Mit dem erwähnten Artikel wollten wir jedoch eigentlich die Aufmerksamkeit auf einen Aspekt lenken, der bisher in der Debatte kaum vorkommt. Nämlich, dass der antiarabische und antiafrikanische Rassismus, der nach Köln noch mehr Verbreitung gefunden hat, nicht nur funktional für die Angriffe auf Geflüchtete hierzulande ist – was schon schlimm genug ist. Stattdessen geht es noch viel weiter: Ähnlich wie schon nach dem 11. September 2001 und anderen ähnlichen Ereignissen, wird die „Zivilisiertheit“ des Westens gegenüber dem angeblich barbarischen „Osten“ dazu genutzt, um imperialistische Interventionen zu rechtfertigen. Es ist kein Zufall, dass beispielsweise Verteidigungsministerin von der Leyen gerade jetzt von einer Bundeswehr-Intervention in Libyen phantasiert.

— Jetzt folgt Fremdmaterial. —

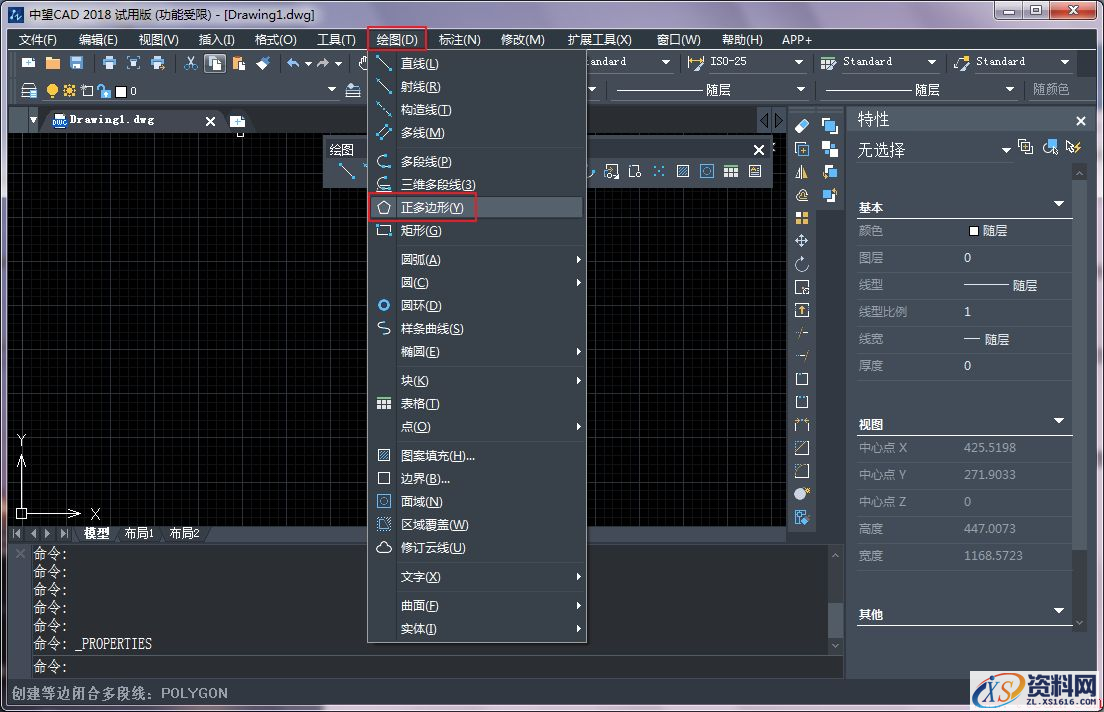Toggle layer on/off light bulb icon

(x=52, y=91)
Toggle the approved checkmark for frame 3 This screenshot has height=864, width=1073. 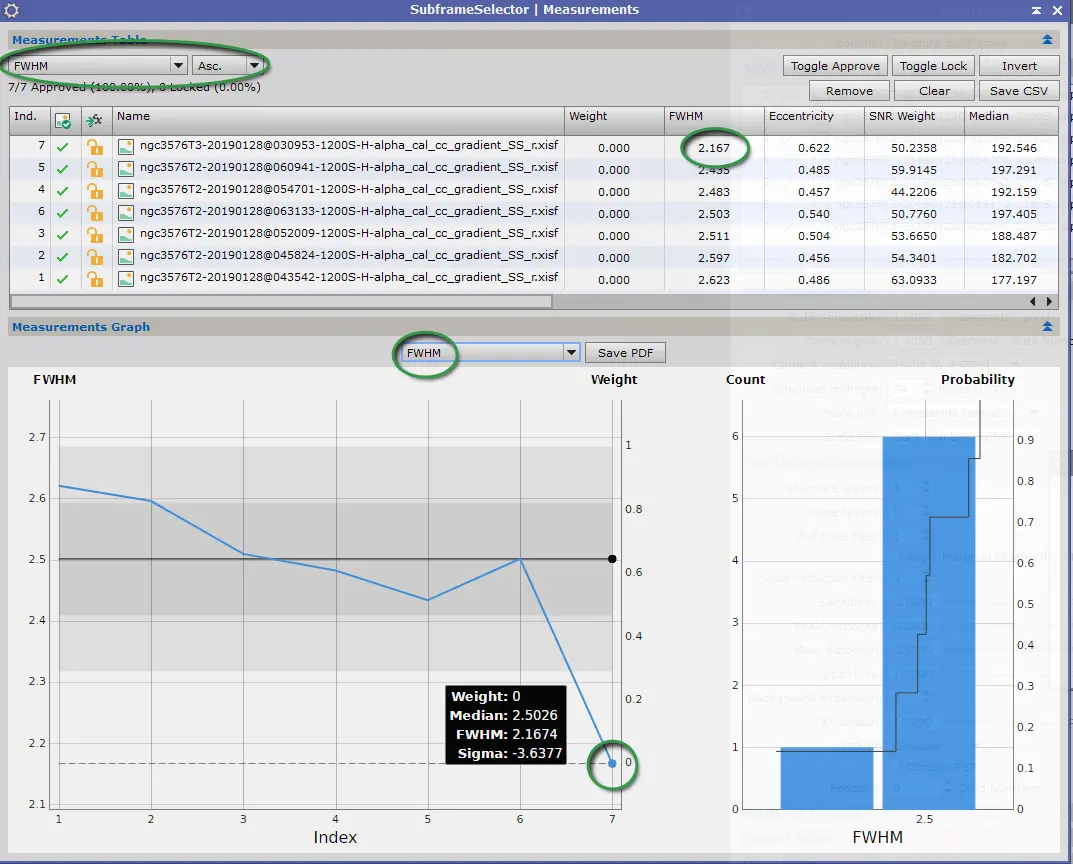tap(62, 235)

Dadurch wird das Problem des Umgangs mit den Vorfällen in Köln nicht nur zu einer Frage des Antisexismus und des Antirassismus, sondern auch des Antiimperialismus. Es geht nicht allein darum, gleichzeitig die Rechte von Frauen und von Migrant*innen hierzulande zu verteidigen, sondern auch darum, dem bürgerlichen Diskurs entgegenzutreten, der militärische Interventionen „zum Wohl der Frauen“ rechtfertigt. Besonders deshalb, weil die westlichen Imperialismen gerade in den Regionen reaktionäre und frauenfeindliche Kräfte unterstützen, aus denen jetzt hunderttausende Geflüchtete nach Europa fliehen. Die Diskussion, die wir eröffnen möchten, ist, wie vor dem Hintergrund ein antiimperialistischer Feminismus aussehen kann. Wir freuen uns auf weitere Kommentare zum Thema.